The Pacific Tsunami Warning Center (PTWC) is one of two tsunami warning centers that are operated by NOAA in the United States. Headquartered on Ford Island, HI, the PTWC is part of an international tsunami warning system (TWS) program and serves as the operational center for TWS of the Pacific issuing bulletins and warnings to participating members and other nations in the Pacific Ocean area of responsibility. It is also the regional (local) warning center for the State of Hawaii. The other tsunami warning center is the National Tsunami Warning Center (NTWC) in Palmer, Alaska, serving all coastal regions of Canada and the United States except Hawaii, the Caribbean Sea and the Gulf of Mexico.

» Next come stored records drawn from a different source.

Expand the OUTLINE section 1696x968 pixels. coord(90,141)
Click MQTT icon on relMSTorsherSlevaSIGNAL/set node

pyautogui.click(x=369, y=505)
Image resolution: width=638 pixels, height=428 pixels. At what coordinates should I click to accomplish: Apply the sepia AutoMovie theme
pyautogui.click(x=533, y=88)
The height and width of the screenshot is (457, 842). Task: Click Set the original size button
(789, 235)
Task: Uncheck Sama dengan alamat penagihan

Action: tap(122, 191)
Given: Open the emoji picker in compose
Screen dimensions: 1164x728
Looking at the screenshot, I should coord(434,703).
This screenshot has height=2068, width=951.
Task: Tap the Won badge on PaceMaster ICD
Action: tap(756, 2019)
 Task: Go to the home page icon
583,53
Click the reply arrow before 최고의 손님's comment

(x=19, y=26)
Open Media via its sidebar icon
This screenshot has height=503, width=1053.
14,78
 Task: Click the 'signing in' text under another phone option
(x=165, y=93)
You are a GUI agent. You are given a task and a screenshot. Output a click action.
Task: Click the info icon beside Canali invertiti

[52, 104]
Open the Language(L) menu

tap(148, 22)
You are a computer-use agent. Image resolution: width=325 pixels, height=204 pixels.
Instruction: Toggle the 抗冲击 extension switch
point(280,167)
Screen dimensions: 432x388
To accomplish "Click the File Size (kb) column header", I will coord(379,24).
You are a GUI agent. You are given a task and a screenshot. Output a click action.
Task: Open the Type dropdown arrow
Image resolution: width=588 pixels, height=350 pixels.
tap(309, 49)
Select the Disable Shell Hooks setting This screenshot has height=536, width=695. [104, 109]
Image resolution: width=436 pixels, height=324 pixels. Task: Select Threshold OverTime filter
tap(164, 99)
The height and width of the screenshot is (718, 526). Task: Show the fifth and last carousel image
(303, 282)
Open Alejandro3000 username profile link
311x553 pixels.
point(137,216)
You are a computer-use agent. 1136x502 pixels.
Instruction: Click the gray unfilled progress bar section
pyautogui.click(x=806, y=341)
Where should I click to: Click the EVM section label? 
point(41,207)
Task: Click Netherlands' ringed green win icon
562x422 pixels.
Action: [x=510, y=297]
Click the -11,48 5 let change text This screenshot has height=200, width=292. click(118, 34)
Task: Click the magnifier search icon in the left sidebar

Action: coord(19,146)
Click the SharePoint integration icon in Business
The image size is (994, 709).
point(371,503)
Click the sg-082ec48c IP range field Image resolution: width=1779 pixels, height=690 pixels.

The PTWC was established in 1949, following the 1946 Aleutian Island earthquake and a tsunami that resulted in 165 casualties in Hawaii and Alaska.

The PTWC uses seismic data as its starting point, but then takes into account oceanographic data when calculating possible threats. Tide gauges in the area of the earthquake are checked to establish if a tsunami has formed. The center then forecasts the future of the tsunami, issuing warnings to at-risk areas all around the Pacific basin if needed.

Bulletins
Depending on the seismic data, PTWC will issue the following types of bulletins:
Tsunami Information Bulletin
At this time, though a threat exists, there is no evidence that a tsunami is making its way across the Pacific. 
Tsunami Watch
PTWC has determined the earthquake may very likely have created a tsunami and is advising parties to be alert as PTWC awaits tide data to support tsunami generation. A watch may be upgraded to an advisory or a warning.
Tsunami Advisory
PTWC has determined the earthquake has created a tsunami with strong currents or waves dangerous to those in or very near the water.
Tsunami Warning
PTWC finds conditions serious enough to issue immediate concern to parts of the Pacific. The message will include approximate arrival times for various parts of the Pacific.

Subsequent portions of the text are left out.